**Passage to read**
+ + + +

Glass is a breeze to clean. The straw is dishwasher safe, but on the boat and in an RV, we use the included straw cleaning brush. A drop of dish soap on the brush and it cleans up in no time. Even iced tea stains are no problem.

Favorite Features

  • It feels great and looks fancy too.
  • Each straw is handmade and individually inspected.
  • Made from the same stuff as Pyrex, these straws are solid. The cat has knocked my cup on the floor multiple times, and the straw is still intact!
THE REALITY OF THE SWAP: From smoothies to cocktails to my daily iced tea, I thoroughly enjoy this kitchen staple. If you’re having trouble ditching the plastic straw, I hope you’ll give the glass a try.

You can check out the Hummingbird glass straws here. In addition to their other useful features, they are made by a small company in the US.

+ + + +

**Objective A**
Repeat the glass straw review from "Glass is a breeze" to "are no problem.".
**Objective B**
Continue the glass straw review past its final sentence.
This data is not needed.

[Dataset entries]

+ + + +

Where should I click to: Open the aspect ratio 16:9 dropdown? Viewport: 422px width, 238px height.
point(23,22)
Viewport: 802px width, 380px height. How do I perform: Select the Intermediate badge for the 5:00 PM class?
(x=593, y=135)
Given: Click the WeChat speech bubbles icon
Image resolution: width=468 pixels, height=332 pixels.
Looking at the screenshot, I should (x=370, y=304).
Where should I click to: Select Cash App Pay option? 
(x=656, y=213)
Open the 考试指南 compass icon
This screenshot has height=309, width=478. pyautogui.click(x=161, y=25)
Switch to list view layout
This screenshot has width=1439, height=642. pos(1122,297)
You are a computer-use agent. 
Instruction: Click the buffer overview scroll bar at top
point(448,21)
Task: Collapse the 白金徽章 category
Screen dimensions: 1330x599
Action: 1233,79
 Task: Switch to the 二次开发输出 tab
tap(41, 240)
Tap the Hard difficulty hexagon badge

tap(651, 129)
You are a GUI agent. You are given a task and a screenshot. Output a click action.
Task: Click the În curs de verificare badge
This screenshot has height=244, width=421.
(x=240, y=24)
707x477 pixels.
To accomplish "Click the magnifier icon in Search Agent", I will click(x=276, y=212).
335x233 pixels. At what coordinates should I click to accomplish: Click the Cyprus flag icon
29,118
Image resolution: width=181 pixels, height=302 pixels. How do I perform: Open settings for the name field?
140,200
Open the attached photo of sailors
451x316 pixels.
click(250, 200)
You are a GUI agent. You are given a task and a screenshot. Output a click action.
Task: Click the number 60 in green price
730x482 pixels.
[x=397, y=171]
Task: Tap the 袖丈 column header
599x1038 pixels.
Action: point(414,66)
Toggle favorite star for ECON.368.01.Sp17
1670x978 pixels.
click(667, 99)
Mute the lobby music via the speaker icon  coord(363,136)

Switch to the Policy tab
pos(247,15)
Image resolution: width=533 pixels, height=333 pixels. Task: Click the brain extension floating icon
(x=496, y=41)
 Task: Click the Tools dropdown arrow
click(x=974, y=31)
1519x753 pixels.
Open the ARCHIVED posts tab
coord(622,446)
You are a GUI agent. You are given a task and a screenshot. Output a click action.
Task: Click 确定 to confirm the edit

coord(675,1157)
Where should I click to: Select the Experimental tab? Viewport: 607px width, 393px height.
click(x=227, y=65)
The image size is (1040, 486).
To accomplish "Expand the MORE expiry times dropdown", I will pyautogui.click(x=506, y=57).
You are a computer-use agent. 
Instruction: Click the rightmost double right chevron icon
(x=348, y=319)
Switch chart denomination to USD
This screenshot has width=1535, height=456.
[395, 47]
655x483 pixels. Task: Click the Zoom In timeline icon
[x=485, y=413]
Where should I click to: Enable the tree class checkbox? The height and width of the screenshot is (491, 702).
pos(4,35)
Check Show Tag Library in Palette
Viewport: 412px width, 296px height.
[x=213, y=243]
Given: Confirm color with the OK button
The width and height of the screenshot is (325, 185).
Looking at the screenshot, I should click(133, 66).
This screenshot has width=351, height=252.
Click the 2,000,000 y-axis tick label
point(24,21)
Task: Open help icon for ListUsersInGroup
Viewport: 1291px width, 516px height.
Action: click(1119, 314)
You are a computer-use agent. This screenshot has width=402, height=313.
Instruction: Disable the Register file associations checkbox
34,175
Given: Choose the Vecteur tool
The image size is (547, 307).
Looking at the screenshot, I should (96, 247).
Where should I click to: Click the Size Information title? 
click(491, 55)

+ + + +

**Exercise output A**
Glass is a breeze to clean. The straw is dishwasher safe, but on the boat and in an RV, we use the included straw cleaning brush. A drop of dish soap on the brush and it cleans up in no time. Even iced tea stains are no problem.

**Exercise output B**
Beeswax Wraps

A big storage issue living in a small space was how to reduce plastic sandwich bags and plastic wrap. With a small fridge, it’s easy to stuff a plastic bag into a small space versus a plastic container.

I tried the reusable silicone bags, which some folks love, but they can be bulky in a tiny fridge. That’s when I finally tried beeswax wraps.

How Beeswax Wraps Work

Wrap your food, or cover your bowl, then mold the wrap to your liking. The wrap uses the heat from your hands to create a seal.

bees wax wraps covering serving bowl and wrapping up a wedge of cheese

Using Beeswax Wraps

You can put most veggies, greens, fruits, and cheeses in these wraps with minimal cleanup. If it seems like it will be too big of a mess, I’ll use a container instead.

Caring for Beeswax Wraps

The wraps clean up with mild soap and water. Keep away from heat, including hot water, as it will break down the wax. After three months, these are holding up well. I just bought another pack to have more to use!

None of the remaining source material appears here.